On April 21, 2016, the Centers for Medicare and Medicaid Services (CMS) released the skilled nursing facility (SNF) proposed rule for FY 2017 for services reimbursed under Medicare Part A benefits. Based on the proposed rule, CMS projects payments for SNF’s will increase by 2.1% in FY 2017 compared to FY 2016. The 2017 proposed rule adds to the list of quality measures that will be required of SNFs beginning in 2018 to include data on discharge to community, Medicare spending per beneficiary, and potentially preventable 30-day readmissions. The proposal also stipulates that by 2020, SNFs will be required to supply reports on drug regimen reviews with follow-up.

Public comments on the proposed rule will be accepted until June 20, 2016. To access the proposed rule, click HERE. To access the CMS fact sheet on the FY 2017 SNF proposed rule, click HERE.

CMS Releases IRF FY 2017 Proposed Rule

On April 21, 2016, the Centers for Medicare and Medicaid Services (CMS) released FY 2017 Inpatient Rehabilitation Facility (IRF) proposed rule. In the proposed rule, CMS is proposing to increase IRF payment by 1.45% in FY 2017 compared to FY 2016.

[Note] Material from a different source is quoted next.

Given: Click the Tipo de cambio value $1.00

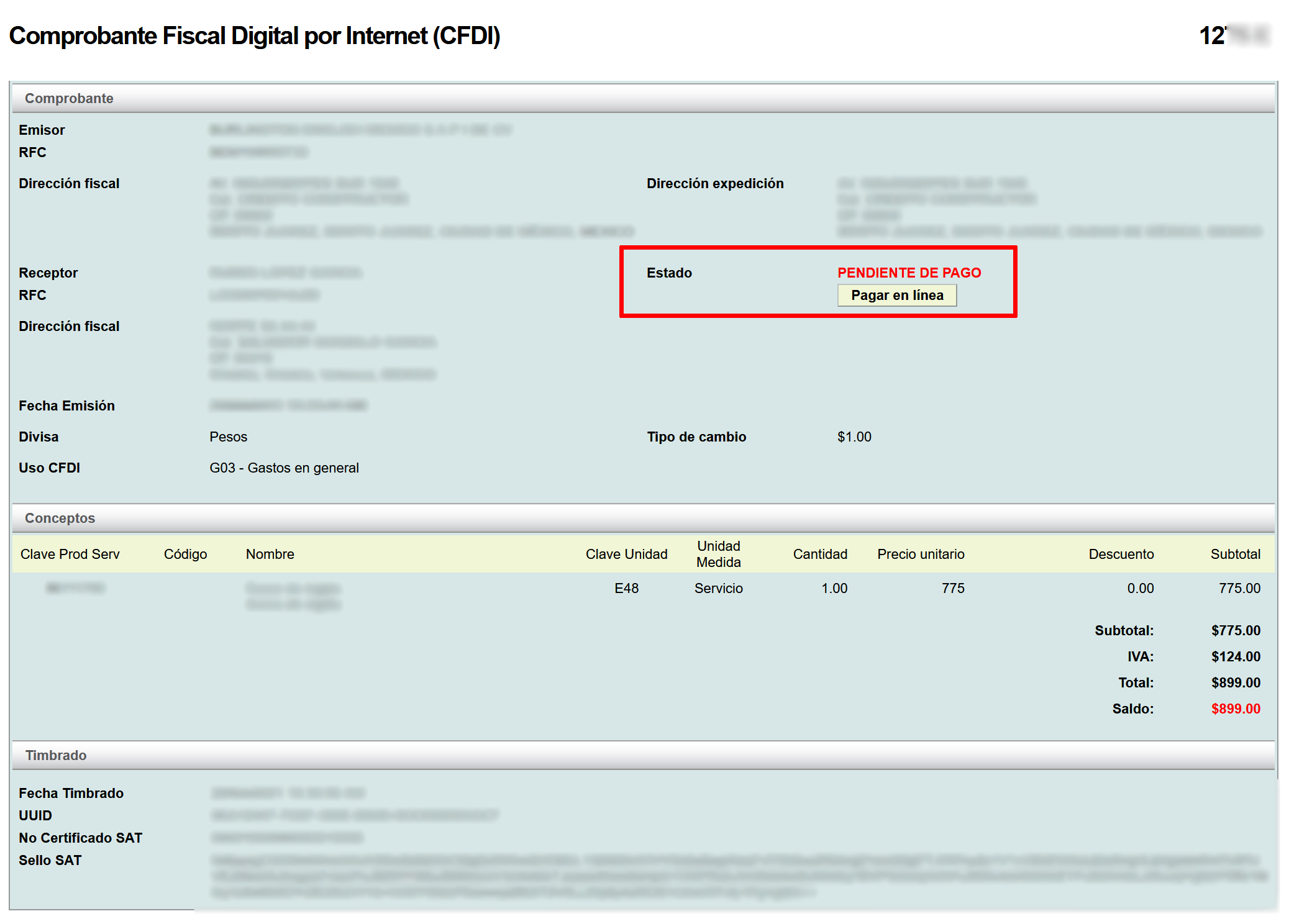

Beginning in FY 2014, any IRF that does not submit the required data to CMS receives a 2.0 percentage point decrease in its annual increase factor for payments under the IRF PPS. The Improving Medicare Post-Acute Care Transformation Act of 2014 (IMPACT Act) requires the continued specification of quality measures, as well as resource use and other measures, for the IRF QRP.

In order to satisfy the requirements of the IMPACT Act, CMS is proposing four claims-based measures for inclusion in the IRF QRP for the FY 2020 and FY 2018 payment determination and subsequent years and one new assessment-based quality measure for inclusion in the IRF QRP for FY 2020 and subsequent years, respectively:

Discharge to Community – Post Acute Care (PAC) IRF QRP (claims-based);
Medicare Spending Per Beneficiary (MSPB) – Post-Acute Care (PAC) IRF QRP (claims-based);
Potentially Preventable 30 Day Post-Discharge Readmission Measure for IRFs (claims-based);
Potentially Preventable Within Stay Readmission Measure for IRFs (claims-based); and
Drug Regimen Review Conducted with Follow-Up for Identified Issues (assessment-based).

Pending final data analysis, CMS is also proposing to add four new measures to IRF QRP public reporting on a CMS website, such as Hospital Compare, by Fall 2017.  In addition, we propose to extend the timeline for submission of exception and extension requests for extraordinary circumstances from 30 days to 90 days from the date of the qualifying event.